Swipe On: A Letter To The Hookup Generation

Apparently, a fling is the way to go. Who needs to have a passionate relationship when you could have a moment of intense pleasure? Why learn about and grow with somebody when you could just have a quickie with them and never see them again? Well, let’s give a big hello to the hookup generation which I am a part of.

Am I saying that hooking up is a bad thing? Not necessarily. I am not going to tell somebody who enjoys hooking up periodically, sparingly, or on a day-to-day basis that hooking up is wrong because simply, that is not my place to judge. But, still, it is hard not to notice how hooking up has become such an integral part of this generation.

So many of us have forgotten what a relationship feels like; we don’t even know how to go on a proper date. We forget how to get to know somebody and have a caring capacity for somebody other than ourselves. We get so tied up in this cycle of never-ending casual good times. People are so wrapped up in finding their hookups rather than a significant other. You can go onto many college student’s phones and find the app Tinder. According to Tinder’s website, the purpose of Tinder is “Friends, dates, relationships, and everything in between.” I can only assume that “everything is between” means hooking up or something spontaneous and short lasting.

I have been in long-term relationships before. I remember the giddy feelings every time that I would see the guy that I liked and the feelings of pleasure just from getting to know him. He would ask me for my number, we would get to know each other, and then he would ask me out. Soon, we would be in a relationship going on dates, growing as a couple, and falling for each other. I am not trying to imply that this doesn’t happen anymore because it certainly does. But, there are a lot less giddy feelings and hearts skipping beats for another person than there used to be.
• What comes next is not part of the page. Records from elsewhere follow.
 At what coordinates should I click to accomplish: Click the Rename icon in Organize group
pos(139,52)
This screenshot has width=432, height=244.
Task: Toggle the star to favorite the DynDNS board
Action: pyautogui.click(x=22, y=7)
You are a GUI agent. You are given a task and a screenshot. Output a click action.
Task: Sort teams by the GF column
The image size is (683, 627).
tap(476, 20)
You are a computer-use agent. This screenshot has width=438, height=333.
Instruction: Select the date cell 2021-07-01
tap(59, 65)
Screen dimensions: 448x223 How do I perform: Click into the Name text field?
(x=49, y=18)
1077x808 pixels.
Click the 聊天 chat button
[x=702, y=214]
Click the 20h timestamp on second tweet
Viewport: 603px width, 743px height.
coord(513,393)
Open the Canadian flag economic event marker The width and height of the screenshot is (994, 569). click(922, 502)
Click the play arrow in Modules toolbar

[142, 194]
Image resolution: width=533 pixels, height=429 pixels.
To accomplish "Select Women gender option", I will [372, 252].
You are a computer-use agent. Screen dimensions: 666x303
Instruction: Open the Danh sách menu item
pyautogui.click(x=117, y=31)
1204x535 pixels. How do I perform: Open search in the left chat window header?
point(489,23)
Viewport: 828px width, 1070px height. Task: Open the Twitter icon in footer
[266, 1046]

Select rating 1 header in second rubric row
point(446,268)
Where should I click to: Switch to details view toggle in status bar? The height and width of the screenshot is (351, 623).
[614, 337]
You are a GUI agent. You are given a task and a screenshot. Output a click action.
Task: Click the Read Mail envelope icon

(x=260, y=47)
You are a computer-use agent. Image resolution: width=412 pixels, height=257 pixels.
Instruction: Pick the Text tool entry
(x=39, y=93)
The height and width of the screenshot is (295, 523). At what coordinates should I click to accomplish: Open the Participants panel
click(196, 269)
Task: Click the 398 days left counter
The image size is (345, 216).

In my experiences and my friend’s experiences, the most common thing that we hear is, “so…do you like want to hookup?” or “I am just looking for a hookup…not a relationship.”

Whether your definition of hookup is a kiss, making out, or sex, there is still the same underlying meaning: there are most likely little to no mutual feelings involved in the act. Why settle into something where you must invest your emotions when things can be less complicated and you get to have a little fun along the way?

Many of us don’t want to be in anything serious, and that is totally okay. For some, our future is our number one priority, and we want to find ourselves, so we don’t need somebody else to accomplish that. Others don’t want anything serious because like I said before, they just want a fling: something fun that they don’t have to wrap their heads around.

Then, there are the other’s like me.

I am tired of these short spurs of excitement with a guy that I don’t care about one bit; I want to have those same giddy feelings that I did in the past and take the time to develop a relationship with somebody where there are feelings slowly but surely. I don’t want to only feel a second of joy, but I want to share a bond of dedication, devotion, and warmth with somebody who feels the same way that I do. Am I saying I am looking for marriage right now? Heck no. I want to live my life. All I am saying is that I don’t want to be apart of an abrupt hookup where I barely know the guy, or don’t even know his name. Is this too much to ask for?

I think that the hookup generation is too nervous to commit to a relationship because you will only be young once, so why not live it up? I mean, I am pretty sure that most people will want to meet the love of their lives one day whether they choose to admit it now or not. So, why don’t we drift away from our cruddy dating habits, and embrace our inner romantics.